> **Short task A**
Decide whether each statement agrees with the Onyx M16 review, answering yes or no and quoting the words of the review that settle it: (i) the belt pack weighs 1.5 lbs; (ii) the CO2 cartridge alone provides 26.5 lbs of buoyancy; (iii) the pack fits waists up to 60 inches.
> **Short task B**
Please output the rows between the lines holding "Close the Successful jobs detail panel" and "point(524,446)", inclusive, reproducing each line unchanged.

# start of Excerpted passage

Updated January 3rd, 2024

Onyx M16 Inflatable belt pack review

If you are looking for a low profile SUP PFD to wear on hot days while paddle boarding, the Absolute Outdoor Onyx M16 is worth checking out. It is a USCG Type V inflatable belt back that is very low profile and worn around your waist. It gives you a Type III PFD when inflated if you need one. Keep reading to learn more about the Onyx M16 Inflatable Belt Pack.

Features of the Onyx M16 Inflatable Belt Pack

Best Inflatable Belt Pack PFD

Onyx Unisex Belt Pack Manual Inflatable Life Jacket (PFD)
Onyx M16 product image

Key Features and Specifications

  • USCG Type – Type V inflatable with Type III performance when inflated
  • Weight – 1.5 lbs
  • Buoyancy – 17 lbs from a 16gram CO2 cartridge. Can be inflated up to 26.5 lbs by mouth tube
  • Size – 30 – 52″ waist
  • Low Profile – Small and compact. It is the size of a small waist pack when packed.

# end of Excerpted passage
# start of Data for this exercise

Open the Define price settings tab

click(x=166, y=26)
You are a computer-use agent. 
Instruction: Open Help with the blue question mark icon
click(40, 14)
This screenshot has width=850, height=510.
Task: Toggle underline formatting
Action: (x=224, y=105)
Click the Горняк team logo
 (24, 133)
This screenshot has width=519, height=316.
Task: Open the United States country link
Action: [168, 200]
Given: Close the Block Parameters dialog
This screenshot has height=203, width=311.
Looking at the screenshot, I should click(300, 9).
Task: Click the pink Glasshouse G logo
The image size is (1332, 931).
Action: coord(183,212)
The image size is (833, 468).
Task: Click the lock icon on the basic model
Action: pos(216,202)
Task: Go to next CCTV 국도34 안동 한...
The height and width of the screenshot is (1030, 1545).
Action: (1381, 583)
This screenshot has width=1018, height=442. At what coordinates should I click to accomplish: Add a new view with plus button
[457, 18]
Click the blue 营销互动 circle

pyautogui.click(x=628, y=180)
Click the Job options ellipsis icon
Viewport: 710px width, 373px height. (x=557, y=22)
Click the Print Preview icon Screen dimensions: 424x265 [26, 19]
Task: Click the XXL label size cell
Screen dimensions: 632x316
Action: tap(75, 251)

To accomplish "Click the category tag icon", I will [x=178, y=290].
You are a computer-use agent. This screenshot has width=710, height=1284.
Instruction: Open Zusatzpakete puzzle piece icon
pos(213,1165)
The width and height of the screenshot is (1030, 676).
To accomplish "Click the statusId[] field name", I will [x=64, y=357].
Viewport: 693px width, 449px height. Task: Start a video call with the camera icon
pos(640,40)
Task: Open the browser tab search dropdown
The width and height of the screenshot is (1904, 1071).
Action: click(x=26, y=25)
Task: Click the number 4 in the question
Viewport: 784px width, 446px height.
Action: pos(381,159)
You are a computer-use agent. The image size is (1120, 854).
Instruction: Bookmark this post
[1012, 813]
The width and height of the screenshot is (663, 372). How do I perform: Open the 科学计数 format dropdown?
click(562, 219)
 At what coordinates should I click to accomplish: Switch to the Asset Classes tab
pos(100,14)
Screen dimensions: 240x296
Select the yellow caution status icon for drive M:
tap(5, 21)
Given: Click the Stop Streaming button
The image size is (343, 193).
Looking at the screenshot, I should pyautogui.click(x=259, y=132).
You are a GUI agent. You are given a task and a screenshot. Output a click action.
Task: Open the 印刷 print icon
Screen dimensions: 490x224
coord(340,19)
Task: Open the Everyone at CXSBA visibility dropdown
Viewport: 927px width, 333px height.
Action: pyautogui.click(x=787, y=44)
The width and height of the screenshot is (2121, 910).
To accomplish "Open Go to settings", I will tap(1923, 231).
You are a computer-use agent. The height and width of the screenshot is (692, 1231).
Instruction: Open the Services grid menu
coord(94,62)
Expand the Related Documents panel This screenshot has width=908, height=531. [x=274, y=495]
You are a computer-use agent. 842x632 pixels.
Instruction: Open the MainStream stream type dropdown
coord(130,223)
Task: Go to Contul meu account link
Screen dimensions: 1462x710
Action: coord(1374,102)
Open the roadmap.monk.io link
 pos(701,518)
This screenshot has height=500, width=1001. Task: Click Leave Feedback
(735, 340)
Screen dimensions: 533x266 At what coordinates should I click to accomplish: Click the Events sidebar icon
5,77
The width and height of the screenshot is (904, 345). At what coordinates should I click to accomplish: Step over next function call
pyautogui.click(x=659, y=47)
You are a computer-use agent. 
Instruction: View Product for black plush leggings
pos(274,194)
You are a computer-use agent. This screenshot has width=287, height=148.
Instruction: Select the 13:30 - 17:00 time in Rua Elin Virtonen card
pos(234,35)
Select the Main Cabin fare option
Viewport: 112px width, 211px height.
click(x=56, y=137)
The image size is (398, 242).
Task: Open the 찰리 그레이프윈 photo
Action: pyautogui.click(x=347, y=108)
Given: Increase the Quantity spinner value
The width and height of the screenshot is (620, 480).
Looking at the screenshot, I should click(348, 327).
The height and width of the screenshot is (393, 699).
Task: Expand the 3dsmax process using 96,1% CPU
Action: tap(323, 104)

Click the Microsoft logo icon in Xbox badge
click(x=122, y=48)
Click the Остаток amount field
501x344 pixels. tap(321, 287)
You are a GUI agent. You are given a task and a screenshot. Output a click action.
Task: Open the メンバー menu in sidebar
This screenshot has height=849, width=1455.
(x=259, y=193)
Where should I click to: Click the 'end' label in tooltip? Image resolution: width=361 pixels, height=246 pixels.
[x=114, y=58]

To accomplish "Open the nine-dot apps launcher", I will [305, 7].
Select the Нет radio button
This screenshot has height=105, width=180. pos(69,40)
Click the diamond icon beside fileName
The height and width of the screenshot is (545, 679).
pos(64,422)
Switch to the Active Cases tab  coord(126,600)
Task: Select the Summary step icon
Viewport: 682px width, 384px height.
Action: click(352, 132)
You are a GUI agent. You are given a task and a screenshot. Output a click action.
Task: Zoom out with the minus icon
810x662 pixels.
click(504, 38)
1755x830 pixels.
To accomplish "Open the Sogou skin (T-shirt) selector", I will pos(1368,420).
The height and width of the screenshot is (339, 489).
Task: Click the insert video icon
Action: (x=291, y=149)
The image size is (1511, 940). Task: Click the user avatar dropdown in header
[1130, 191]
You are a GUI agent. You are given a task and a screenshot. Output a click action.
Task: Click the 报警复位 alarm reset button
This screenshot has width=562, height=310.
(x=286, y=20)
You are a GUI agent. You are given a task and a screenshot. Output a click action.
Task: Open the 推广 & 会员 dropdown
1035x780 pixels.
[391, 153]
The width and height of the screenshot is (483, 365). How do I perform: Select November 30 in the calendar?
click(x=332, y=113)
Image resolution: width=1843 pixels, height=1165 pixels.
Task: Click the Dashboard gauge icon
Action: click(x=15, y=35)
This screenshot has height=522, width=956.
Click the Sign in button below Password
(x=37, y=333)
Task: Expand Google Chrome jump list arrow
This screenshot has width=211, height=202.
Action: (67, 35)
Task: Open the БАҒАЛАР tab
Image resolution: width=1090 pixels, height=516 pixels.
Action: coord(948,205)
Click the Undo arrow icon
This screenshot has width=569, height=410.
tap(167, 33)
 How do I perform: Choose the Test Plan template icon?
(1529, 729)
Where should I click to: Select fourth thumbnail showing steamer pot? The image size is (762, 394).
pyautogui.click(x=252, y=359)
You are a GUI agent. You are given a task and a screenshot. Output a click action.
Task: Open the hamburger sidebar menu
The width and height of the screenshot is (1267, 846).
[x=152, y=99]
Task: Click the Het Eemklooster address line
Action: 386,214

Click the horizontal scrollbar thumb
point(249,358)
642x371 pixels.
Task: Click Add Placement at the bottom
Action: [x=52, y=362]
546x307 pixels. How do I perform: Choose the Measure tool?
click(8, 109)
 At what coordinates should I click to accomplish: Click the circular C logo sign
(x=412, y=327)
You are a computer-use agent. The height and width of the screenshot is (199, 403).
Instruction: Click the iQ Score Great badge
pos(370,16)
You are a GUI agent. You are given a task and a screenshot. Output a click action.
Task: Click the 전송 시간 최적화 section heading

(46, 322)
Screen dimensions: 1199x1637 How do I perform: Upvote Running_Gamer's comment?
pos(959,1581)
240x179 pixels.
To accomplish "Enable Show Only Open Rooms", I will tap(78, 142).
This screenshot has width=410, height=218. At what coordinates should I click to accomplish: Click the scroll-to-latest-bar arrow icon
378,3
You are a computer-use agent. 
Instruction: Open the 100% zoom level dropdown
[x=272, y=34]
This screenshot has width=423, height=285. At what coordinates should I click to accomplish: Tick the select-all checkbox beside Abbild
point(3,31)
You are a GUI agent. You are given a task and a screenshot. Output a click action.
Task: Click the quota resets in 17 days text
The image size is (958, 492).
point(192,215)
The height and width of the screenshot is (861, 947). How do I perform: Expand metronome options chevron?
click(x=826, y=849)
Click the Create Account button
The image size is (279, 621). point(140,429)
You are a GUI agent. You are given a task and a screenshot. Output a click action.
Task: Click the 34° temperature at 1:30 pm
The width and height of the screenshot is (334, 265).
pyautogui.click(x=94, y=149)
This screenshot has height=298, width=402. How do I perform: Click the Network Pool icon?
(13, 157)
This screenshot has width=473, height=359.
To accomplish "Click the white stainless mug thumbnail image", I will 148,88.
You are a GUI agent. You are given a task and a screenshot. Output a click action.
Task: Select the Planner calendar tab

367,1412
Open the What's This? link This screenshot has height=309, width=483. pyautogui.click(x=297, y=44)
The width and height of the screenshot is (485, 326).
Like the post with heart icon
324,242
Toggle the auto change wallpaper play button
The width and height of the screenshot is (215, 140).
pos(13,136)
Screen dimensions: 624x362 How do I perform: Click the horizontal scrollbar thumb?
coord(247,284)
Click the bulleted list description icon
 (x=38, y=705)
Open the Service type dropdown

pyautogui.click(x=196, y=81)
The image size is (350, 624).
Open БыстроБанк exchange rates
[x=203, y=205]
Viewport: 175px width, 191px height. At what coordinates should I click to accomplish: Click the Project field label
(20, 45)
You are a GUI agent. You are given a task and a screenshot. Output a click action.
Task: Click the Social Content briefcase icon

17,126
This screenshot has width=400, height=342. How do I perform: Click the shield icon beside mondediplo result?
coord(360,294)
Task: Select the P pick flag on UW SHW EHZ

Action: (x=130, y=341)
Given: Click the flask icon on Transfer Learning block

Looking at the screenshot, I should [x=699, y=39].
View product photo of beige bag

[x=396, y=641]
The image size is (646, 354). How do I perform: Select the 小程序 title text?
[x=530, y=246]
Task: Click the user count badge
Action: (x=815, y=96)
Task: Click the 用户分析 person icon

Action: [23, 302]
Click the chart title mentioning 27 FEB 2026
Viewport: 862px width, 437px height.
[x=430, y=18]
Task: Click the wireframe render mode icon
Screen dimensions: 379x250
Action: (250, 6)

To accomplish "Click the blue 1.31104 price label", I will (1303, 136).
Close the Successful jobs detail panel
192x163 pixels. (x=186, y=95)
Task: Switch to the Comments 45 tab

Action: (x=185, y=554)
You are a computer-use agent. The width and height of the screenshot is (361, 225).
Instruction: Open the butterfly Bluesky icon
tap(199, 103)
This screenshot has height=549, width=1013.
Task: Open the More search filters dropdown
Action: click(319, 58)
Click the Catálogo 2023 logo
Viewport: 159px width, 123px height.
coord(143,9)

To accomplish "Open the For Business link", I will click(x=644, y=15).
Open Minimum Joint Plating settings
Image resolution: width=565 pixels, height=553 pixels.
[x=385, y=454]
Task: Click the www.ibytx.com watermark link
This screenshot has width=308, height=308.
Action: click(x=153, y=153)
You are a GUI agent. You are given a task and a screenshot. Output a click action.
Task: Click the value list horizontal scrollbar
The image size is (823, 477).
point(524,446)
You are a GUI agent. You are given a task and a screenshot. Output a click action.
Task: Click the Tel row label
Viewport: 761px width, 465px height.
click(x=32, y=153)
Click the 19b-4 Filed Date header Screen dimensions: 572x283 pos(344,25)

# end of Data for this exercise

> **Expected output A**
(i) Yes: "Weight – 1.5 lbs"
(ii) No: "17 lbs from a 16gram CO2 cartridge. Can be inflated up to 26.5 lbs by mouth tube"
(iii) No: "Size – 30 – 52″ waist"

> **Expected output B**
Close the Successful jobs detail panel
192x163 pixels. (x=186, y=95)
Task: Switch to the Comments 45 tab

Action: (x=185, y=554)
You are a computer-use agent. The width and height of the screenshot is (361, 225).
Instruction: Open the butterfly Bluesky icon
tap(199, 103)
This screenshot has height=549, width=1013.
Task: Open the More search filters dropdown
Action: click(319, 58)
Click the Catálogo 2023 logo
Viewport: 159px width, 123px height.
coord(143,9)

To accomplish "Open the For Business link", I will click(x=644, y=15).
Open Minimum Joint Plating settings
Image resolution: width=565 pixels, height=553 pixels.
[x=385, y=454]
Task: Click the www.ibytx.com watermark link
This screenshot has width=308, height=308.
Action: click(x=153, y=153)
You are a GUI agent. You are given a task and a screenshot. Output a click action.
Task: Click the value list horizontal scrollbar
The image size is (823, 477).
point(524,446)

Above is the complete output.